* Assignment:
This exercise asks for an exact transcription of every entry.

* Entries supplied:
============================================================

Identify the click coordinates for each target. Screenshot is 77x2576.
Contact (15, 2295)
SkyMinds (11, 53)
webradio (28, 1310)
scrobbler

============================================================

* Answer for this exercise:
Identify the click coordinates for each target. Screenshot is 77x2576.
Contact (15, 2295)
SkyMinds (11, 53)
webradio (28, 1310)
scrobbler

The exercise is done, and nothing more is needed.